2009-06-15 05:54:33 | 芸術・芸能・スポーツ
これこれ、この本です!大久保純一 「北斎の冨嶽三十六景」(小学館)。図書館から借りたのですが、丸善に行く用事があったので早速購入しました。
北斎はいいですねー。あの筆づかい。北斎漫画展を見に行って以来、北斎と名のついたものには目を向けずにはいられません。「神奈川沖浪裏」のモチーフで作られたパズル、クロスステッチ、ノート、クリアファイル、うちわ(キティちゃんが波乗りしています)などなど、買い集めました。塗り絵も三種。ポストカードやシールもあります。

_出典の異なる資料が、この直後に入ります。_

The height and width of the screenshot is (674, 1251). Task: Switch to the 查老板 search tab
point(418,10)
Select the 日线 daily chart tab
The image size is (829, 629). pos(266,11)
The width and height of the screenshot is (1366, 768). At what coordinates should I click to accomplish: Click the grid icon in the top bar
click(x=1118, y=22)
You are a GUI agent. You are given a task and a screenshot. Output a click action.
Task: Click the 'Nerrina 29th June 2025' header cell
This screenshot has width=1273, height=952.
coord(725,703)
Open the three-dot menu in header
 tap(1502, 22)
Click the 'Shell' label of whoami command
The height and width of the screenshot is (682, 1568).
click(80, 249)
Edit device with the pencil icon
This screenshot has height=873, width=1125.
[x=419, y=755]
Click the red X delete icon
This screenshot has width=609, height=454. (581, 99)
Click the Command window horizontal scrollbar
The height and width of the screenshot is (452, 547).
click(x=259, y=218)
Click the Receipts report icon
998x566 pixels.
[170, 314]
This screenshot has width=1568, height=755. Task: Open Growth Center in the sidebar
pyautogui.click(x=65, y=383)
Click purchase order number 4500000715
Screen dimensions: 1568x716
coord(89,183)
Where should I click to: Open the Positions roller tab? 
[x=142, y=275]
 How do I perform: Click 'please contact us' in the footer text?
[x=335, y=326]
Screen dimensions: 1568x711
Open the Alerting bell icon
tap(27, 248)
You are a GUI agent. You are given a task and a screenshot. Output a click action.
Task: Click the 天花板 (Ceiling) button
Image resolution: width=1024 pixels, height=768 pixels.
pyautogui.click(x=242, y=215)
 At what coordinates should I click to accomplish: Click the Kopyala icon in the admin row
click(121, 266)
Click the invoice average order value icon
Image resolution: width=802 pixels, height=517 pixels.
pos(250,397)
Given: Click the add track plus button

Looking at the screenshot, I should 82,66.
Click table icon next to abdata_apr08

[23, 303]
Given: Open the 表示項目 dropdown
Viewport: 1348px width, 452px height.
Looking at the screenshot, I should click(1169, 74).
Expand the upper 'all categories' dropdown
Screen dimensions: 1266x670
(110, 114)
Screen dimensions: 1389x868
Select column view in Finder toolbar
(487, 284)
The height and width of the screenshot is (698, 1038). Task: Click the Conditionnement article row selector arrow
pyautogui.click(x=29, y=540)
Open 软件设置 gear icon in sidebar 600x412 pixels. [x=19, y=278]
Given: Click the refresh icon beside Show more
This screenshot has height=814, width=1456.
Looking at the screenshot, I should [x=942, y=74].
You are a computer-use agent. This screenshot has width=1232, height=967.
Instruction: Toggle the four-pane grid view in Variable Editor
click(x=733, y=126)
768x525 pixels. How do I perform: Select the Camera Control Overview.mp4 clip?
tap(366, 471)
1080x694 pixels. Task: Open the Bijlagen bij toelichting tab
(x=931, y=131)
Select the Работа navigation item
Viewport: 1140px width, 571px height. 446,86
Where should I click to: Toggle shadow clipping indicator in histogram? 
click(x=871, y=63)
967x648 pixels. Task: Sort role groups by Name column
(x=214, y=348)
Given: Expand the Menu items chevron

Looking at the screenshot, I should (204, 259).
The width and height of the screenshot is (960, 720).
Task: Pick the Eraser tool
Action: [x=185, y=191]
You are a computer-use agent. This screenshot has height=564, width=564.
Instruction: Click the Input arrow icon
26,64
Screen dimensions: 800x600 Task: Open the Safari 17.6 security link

赤瀬川原平「」に、この絵についての解説がありますが、波濤から語り起こして右回りにぐるりと細部の紹介が行われています。大から小へ。そして最後は象徴としての富士山の聖性でまとまるのですね。
彼によると、富士山を小さく描くことで、逆にその価値や雄大さを効果的に示すことができるのだとか。そうなると、全点(四十六枚あります)の富士山の占める位置を知りたくなるじゃありませんか。
敢えて一筆書きにしたような冨士、湖面の影がなぜか不自然な冨士、絵の中で本当に小さくしか描かれない冨士など、画面構成の工夫がよくわかります。
しかも一枚一枚どんな視点で見ていけばよいのか解説がついています。「凱風快晴」の「凱風」が南風のことだって知りませんでしたよー。
年表やそのほかの作品についての紹介もあり、とても便利です。
あ、ついでにもう一冊買いました。「もっと知りたい葛飾北斎 生涯と作品」(永田生慈監修、東京美術)。バラエティーに富んだ作品が紹介されています。系図もついている。
そういえば、北斎に興味をもったのは、杉浦日向子「百日紅」が起点でした。名作ですー。